Tuesday, July 05, 2005
Blood under teh tree. That's right: teh tree.
Here’s a telephone conversation I had when I was maybe five or six, around Christmas:

MY MOM’S FRIEND: Hi, Timmy.

ME: Hi.

MMF: You excited for Christmas?

ME: Yeah.

MMF: I got you some Christmas presents today.

ME: Whoa! Really?

MMF: Can you guess what I got you?

ME: What?!

MMF: Underwear!

ME: …

MMF: Timmy?

ME: Just underwear? That’s it?

My parents were mortified and I got a lecture. Years later I felt selfish and embarrassed but now, looking back…what the fuck? Underwear? That bitch is lucky I didn’t swear her out. "Thanks, lady! Now I can swaddle my undescended testes in clean, fresh cotton! Nothing like fresh Hanes to help the Joes put the hurt on Cobra Commander!"

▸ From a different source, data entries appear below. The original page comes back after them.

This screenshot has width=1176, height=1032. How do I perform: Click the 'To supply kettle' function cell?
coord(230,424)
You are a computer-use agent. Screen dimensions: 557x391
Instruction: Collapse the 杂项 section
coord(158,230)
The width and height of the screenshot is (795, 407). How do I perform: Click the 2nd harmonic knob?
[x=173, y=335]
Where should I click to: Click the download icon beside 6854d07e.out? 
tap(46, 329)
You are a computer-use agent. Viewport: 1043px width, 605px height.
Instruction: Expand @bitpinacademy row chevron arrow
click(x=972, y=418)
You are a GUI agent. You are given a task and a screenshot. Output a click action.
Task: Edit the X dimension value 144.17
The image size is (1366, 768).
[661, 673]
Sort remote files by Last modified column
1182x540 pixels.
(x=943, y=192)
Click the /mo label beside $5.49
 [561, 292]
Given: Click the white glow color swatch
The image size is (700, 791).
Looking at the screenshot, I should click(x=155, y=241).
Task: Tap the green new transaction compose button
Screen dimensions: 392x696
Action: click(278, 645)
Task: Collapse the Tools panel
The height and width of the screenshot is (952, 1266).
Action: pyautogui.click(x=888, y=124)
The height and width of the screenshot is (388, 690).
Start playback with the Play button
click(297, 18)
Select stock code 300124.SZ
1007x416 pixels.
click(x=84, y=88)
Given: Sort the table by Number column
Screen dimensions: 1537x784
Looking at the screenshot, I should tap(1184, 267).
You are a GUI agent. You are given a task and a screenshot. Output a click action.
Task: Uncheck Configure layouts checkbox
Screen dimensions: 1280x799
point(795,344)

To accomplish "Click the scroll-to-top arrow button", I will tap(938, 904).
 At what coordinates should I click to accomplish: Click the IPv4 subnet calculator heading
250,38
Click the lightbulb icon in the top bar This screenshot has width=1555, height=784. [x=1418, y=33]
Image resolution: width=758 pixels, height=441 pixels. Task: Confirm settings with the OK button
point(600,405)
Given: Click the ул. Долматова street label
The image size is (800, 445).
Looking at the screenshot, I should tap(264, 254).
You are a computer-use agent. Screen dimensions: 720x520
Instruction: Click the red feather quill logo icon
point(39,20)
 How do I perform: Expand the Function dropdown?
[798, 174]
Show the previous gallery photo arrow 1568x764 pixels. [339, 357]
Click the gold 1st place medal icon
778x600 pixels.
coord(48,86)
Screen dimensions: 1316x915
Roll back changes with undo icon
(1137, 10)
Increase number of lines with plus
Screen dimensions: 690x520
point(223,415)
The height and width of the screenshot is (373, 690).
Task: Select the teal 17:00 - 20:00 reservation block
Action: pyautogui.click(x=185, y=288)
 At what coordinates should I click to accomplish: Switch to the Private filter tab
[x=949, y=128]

BONUS: This may have been the cause of my mother’s infamous admonition that "some kids don’t get presents for Christmas, some kids just get a beating." She tossed it out there idly, and I, in the passenger seat, said something like “……..whooooooa. Really?”

“What?”

“Do some kids really just get a beating for Christmas?”

“...yes.”

This is how I imagined it (I swear this is dead accurate, strangely one of my most vivid memories of a daydream): a festive living room, green wallpaper, a tree, the soft twinkle of myriad Christmas lights turning everything blue then green then red then white. Crystal dishware everywhere, elegant ornaments. A mother and father happily call up the stairs for their son, who bounds down, grinning widely, awaiting his holiday caning. Why? Were all his transgressions written down when they happened so that punishment could be dealt just once a year, in one festive mauling? Or was there no reason for the beating aside from the holiday? Was it purely celebratory?